Mountains in Texas, United States

The Chinati Mountains of Texas are a small range in the high desert of far West Texas near the city of Presidio. There is a pass through the mountains on Ranch to Market Road 2810, also known as Pinto Canyon Road, which connects to Farm to Market Road 170 at Ruidosa, Texas. Some believe the range derives its name from the Apache word ch'íná'itíh, which means gate or mountain pass.

The mountains are primarily composed of igneous and metamorphic rocks, and are believed to be the remains of a number of explosive volcanic caldera-building events in the remote past. The mountains are generally not forested, but rather vegetated with grasses, cactus, and brush typical of the Chihuahuan Desert. The Chinatis were extensively mined for silver from the 1860s through the 1910s.

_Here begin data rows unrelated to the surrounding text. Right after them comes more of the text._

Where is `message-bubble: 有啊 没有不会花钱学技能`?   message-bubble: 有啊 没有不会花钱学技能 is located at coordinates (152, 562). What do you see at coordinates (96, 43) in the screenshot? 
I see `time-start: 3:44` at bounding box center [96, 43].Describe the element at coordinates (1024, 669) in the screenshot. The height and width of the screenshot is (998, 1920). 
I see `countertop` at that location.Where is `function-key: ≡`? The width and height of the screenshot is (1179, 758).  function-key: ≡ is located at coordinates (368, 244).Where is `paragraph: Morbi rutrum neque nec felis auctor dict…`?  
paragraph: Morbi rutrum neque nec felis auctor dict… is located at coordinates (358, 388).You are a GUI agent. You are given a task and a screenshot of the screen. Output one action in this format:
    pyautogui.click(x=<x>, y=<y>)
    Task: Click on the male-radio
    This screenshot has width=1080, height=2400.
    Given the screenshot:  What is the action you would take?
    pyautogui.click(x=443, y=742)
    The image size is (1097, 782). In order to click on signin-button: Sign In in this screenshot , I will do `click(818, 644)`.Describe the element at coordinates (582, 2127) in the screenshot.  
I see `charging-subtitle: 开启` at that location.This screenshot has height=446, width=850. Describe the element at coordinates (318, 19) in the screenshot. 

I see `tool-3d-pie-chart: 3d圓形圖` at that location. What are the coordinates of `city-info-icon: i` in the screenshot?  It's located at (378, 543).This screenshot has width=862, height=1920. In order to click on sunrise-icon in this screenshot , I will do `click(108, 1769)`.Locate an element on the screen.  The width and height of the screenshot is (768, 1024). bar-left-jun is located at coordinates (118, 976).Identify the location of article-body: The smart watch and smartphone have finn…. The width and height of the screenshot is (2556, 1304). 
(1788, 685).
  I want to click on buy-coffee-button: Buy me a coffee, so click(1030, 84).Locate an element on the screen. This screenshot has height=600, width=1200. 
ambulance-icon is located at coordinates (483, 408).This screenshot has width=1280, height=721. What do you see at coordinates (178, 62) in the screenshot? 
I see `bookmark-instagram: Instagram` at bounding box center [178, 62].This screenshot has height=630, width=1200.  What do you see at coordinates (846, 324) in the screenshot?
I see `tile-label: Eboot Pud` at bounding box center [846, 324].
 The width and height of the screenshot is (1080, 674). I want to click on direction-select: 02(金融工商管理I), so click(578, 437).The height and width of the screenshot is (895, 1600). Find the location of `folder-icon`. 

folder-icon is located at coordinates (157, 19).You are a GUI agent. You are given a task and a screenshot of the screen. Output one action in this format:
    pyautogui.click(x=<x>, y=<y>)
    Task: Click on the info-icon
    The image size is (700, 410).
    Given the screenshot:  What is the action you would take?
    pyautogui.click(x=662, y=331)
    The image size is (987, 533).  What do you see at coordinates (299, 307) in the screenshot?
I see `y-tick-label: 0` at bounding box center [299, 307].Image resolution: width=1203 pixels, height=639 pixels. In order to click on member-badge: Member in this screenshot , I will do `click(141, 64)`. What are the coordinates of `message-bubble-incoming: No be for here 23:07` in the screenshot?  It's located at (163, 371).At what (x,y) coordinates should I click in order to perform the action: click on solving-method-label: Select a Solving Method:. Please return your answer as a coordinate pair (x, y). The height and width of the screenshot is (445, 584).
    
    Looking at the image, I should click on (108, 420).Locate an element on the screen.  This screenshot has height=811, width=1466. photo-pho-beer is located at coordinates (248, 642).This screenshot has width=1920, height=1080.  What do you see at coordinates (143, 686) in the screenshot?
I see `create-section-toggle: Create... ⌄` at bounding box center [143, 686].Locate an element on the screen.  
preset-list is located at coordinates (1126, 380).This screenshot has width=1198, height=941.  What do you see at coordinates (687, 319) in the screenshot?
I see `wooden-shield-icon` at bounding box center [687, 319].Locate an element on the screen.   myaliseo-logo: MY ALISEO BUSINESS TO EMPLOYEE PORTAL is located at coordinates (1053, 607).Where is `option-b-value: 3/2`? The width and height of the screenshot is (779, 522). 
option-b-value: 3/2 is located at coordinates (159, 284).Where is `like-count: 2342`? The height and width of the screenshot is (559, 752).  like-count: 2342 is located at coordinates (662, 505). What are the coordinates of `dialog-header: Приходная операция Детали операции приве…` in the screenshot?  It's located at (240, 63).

The highest point in the range is Chinati Peak, with an elevation of 7728 ft. Chinati Peak is also the highest point in Presidio County. It serves as a major landmark for the surrounding area, and its dome-shaped hump can be seen rising prominently in the distance to the southwest from US 90 between Van Horn and Marfa. Chinati Peak is encircled by jagged desert peaks and rugged canyons. The summit of Chinati Peak is broad and relatively flat, but it is surrounded by cliffs and brush-filled drainages on all sides. Sierra Parda, at 7185 ft, is the second-highest peak in the range.

The Texas Parks and Wildlife Department received a donation from the Richard King Mellon Foundation of 38,137 acres acres in the Chinati Mountains in the 1996 and established Chinati Mountains State Natural Area. Texas Parks and Wildlife is in the process of conducting multi-year surveys and development of the area. As of 2026, access to the land is limited.